Mas o “mito do herói”, sistematizado por Joseph Campbell no meio do século passado, em “O Herói de Mil Faces”, já evidenciava a padronização da estrutura narrativa nas histórias milenares que nossos ancestrais contavam em volta da fogueira e seguimos escutando, contando, lendo e assistindo adornadas com roupagens ligeiramente variadas.
Uma das mais célebres frases de Shakespeare dizia que “as situações dramáticas são limitadas”. Ou seja, o maior gênio da contação de histórias, que era também ele mesmo, um reciclador de histórias folclóricas e míticas, já nos alertava no século XVI que não há muito por onde ir, nossa tendência é repetirmos nossos dramas. Como se já tivéssemos uma programação, um dna narrativo humano. Será?
Celebramos esta estrutura do heroísmo como balizadora dos processos psíquicos e sociais de indivíduos (principalmente homens, mas não apenas) ao longo da história pregressa e futura do homo sapiens.
Nos anos 70 do século XX, George Lucas, em “Guerra nas Estrelas” e depois Cristopher Vogler com suas teorias dramatúrgicas na obra “jornada do escritor”, traduziram o estudo mitológico de Campbell para a cultura pop.
De lá pra cá, a fórmula tornou-se um padrão identificável em mais ou menos 90% dos filmes, romances, novelas e séries populares.
Mas você já parou pra pensar como este padrão narrativo influencia sua vida e sob quais valores ele está fundamentado? Vale a pena pensarmos a quem ou a quê delegamos a guiança de nossos inconscientes.
Nesta estrutura, o indivíduo (protagonista), para crescer, deve vencer “o mal” (unidimensional) e se destacar entre os demais. A glória deve ser perseguida a todo custo. Quando o herói é trágico, ele se torna mártir no final e serve de munição simbólica para conflitos ideológicos da “vida real”.
A trajetória do herói tem muitas etapas associadas ao ideário de uma masculinidade que parece em franca decadência diante da ameaça de extinção que sofre nossa espécie (ou o paradigma patriarcal).
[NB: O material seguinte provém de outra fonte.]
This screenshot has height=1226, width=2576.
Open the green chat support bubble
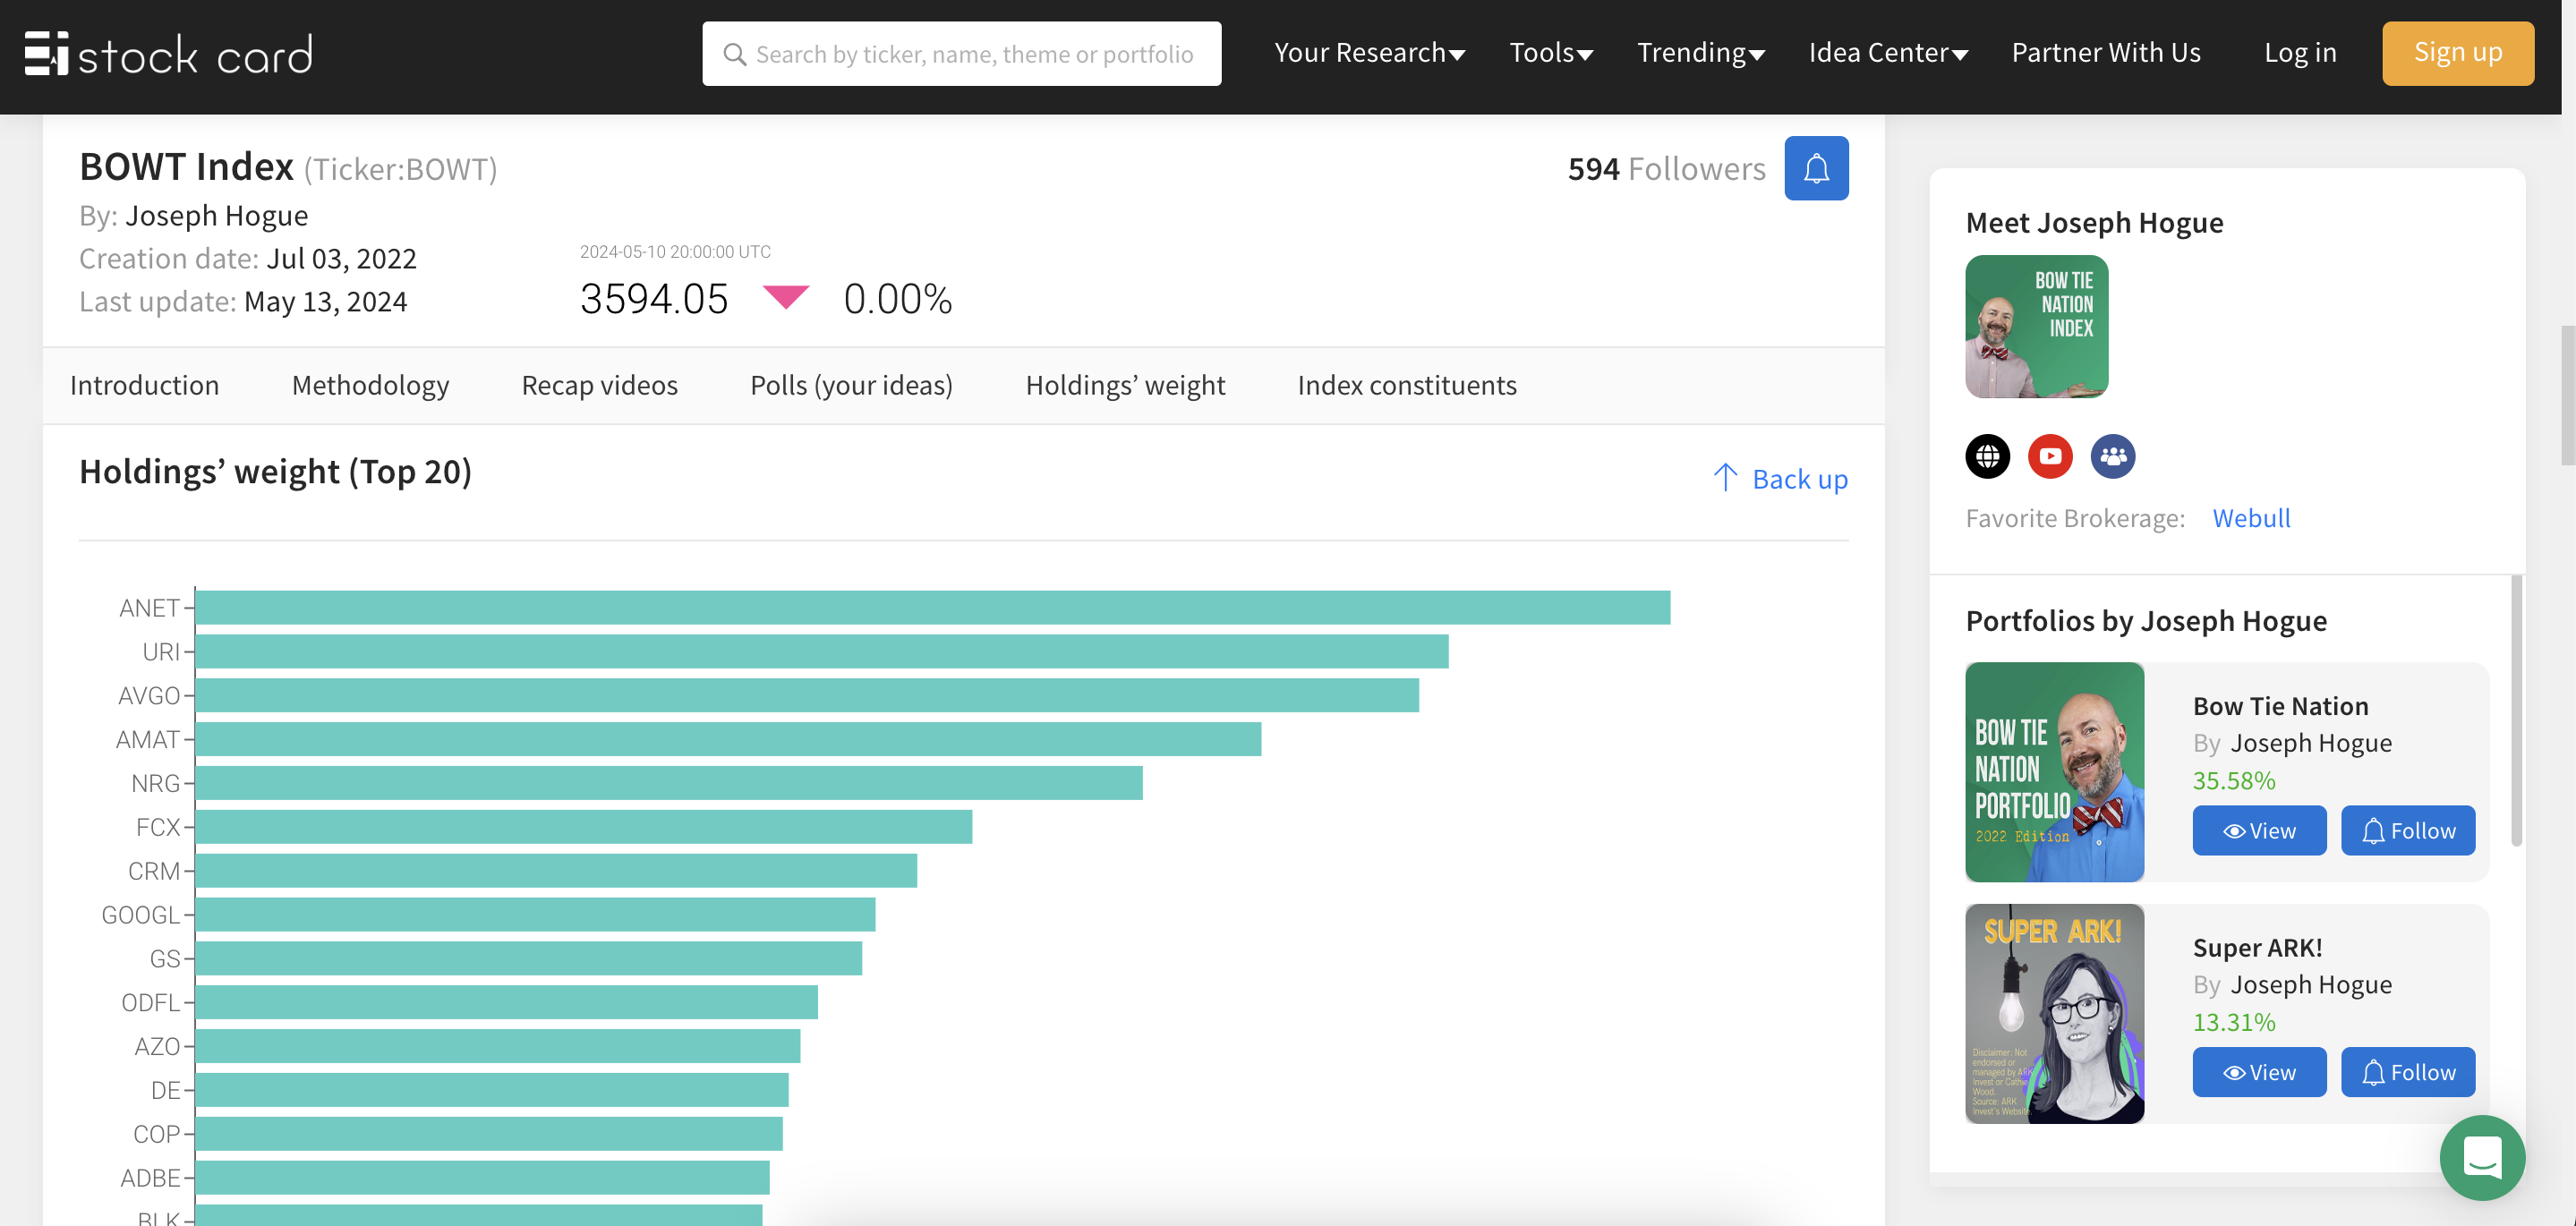coord(2481,1157)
Vale pensar quais dessas crenças ainda nos conduzem ou ainda nos servem nos dias de hoje.
Será que adianta criarmos a jornada da heroína, lançar “mulheres maravilhas” que servem à mesma fórmula de sucesso individual (o que algumas críticas intelectuais chamariam de feminismo neoliberal) e termos a sensação de que as coisas estão mudando, se a estrutura narrativa e a “moral da história” forem as mesmas?
O binarismo de bem-mal, o sucesso individual, a manutenção das misérias humanas para promover salvadores, o chamado à aventura redentora, a crença na bala de prata libertadora do mundo e tantas outras fantasias que consumimos desde sempre nos servem a função tentadora de nos mantermos ‘forever young’. E para o quê mais mesmo?
A neurociência atesta que atividades do cérebro humano não distinguem sonho de vigília, fantasia de realidade, ficção de notícia. O discernimento está ao encargo da consciência, um item que não é muito valorizado no mercado de novidades global.
Por isso, parece que estamos diante de uma bifurcação, forçados a decidir com quais crenças podemos seguir para o naufrágio ou para o amadurecimento humano.
Ou acreditemos que as histórias são estas mesmas, vetorizadas na competição, na guerra como promotora de progresso, nas idéias de superioridade de uns (umas) sobre outrxs etc., e que só nos cabe reproduzí-las trocando os figurinos, uma saia no lugar de uma calça, um boné no lugar de um capacete etc.. ou ainda cabe acreditar na refundação dos mitos?
O que regularmente se chama de civilização patriarcal está essencialmente dependente das histórias que a sustenta. É possível reescreve-las a partir de sua estrutura ou não?